Using the estimated relaxation modulus, which is shown in Table 4, the creep tests conducted were simulated with the finite element program ABAQUS (Hibbitt, Karlsson & Sorensen, Inc., Providence, RI, USA). Continuum material properties were specified for a viscoelastic material option with the Prony series parameters in ABAQUS. And a constant Poisson’s ratio (ν = 0.17) was used for the analysis. Since the tests lasted less than 6 h, the aging effect during the test was ignored in this simulation, and the relaxation modulus determined for each age of testing was regarded as a constant during the test periods. The upper half (50 × 100 mm) of the creep test cylinders was modeled with bilinear axisymmetric solid elements (CAX8R element in ABAQUS). The stress level applied for each test was applied as a distributed pressure load on the surface of the top layer elements. The analysis was performed up to 5.1 h after the initial loading. The total analysis time was divided into 4 sub-steps at the time of 0.1, 0.5, 1.5, and 5.1 h with varying time steps (∆t) of 0.0001, 0.001, 0.005, and 0.01 h, respectively. Results of the finite element analysis are plotted with test results in Figure 9. As shown, the result of computational analysis agrees well with the result of tests at all ages of testing. In Figure 9, F_o denotes an applied test load at each age. Note again that, when the concrete experiences significant hardening during the analysis period, the material properties must be updated throughout the analysis in accordance with the relevant aging dependencies. This continuous update of material properties could be accomplished by an incremental analysis scheme [5].

6. Conclusions

In this study, the early-age concrete is assumed to conform to linear viscoelastic behavior with a strong aging effect. Short-term uniaxial tensile creep tests were conducted for a minor concrete paving mixture with 25% fly ash at different ages in an effort to characterize early-age concrete as an aging viscoelastic material. Introduced in this paper is a method of determining viscoelastic properties of early-age concrete. Tensile creep tests have been conducted with concrete cylinders of four different ages between 2.7 and 13.3 days. Test results indicated that the effect of aging on the short-term creep responses of early-age concrete is pronounced especially for hardening concrete aged 7 days or younger. The time-dependent displacement of the youngest concrete tested at 2.7 days was 4 to 5 times greater than those of the other concrete specimens tested at 4.3, 6.8 and 13.3 days.
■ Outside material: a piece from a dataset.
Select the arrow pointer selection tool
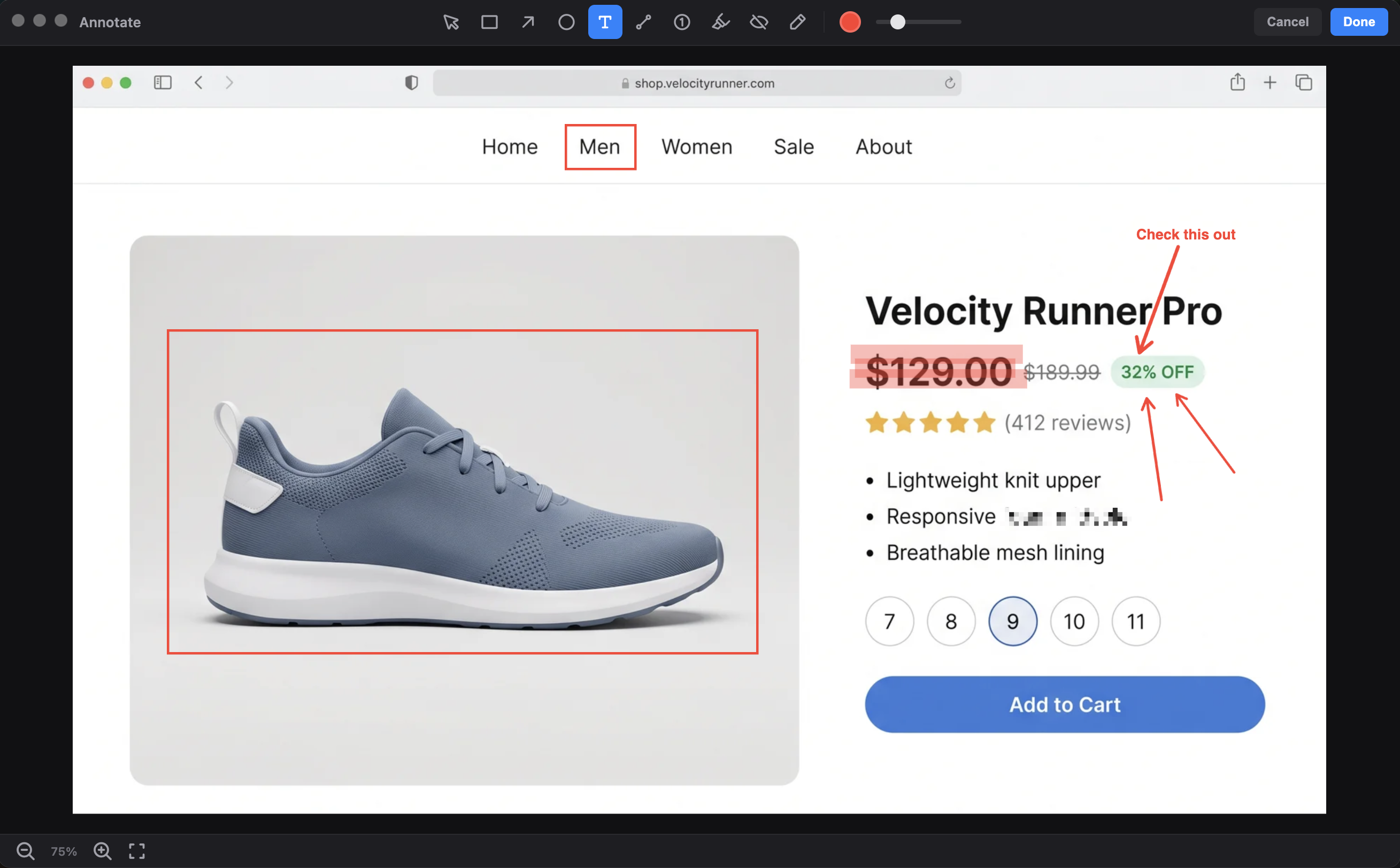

The difference in the creep responses was found to not be so significant between the 6.8- and 13.3-day-old specimens. Based on the test results, creep compliance functions of the concrete were formulated in the Dirichlet series functions. The creep functions were then converted to a series of relaxation modulus functions, which is more useful for stress analysis. The results of computational analysis using these estimated viscoelastic properties agreed well with the results of the creep tests at all ages of testing. For future research, the tensile creep behavior of various mix proportions, such as fiber-reinforced concrete or supplementary cementitious materials, can be studied at early ages.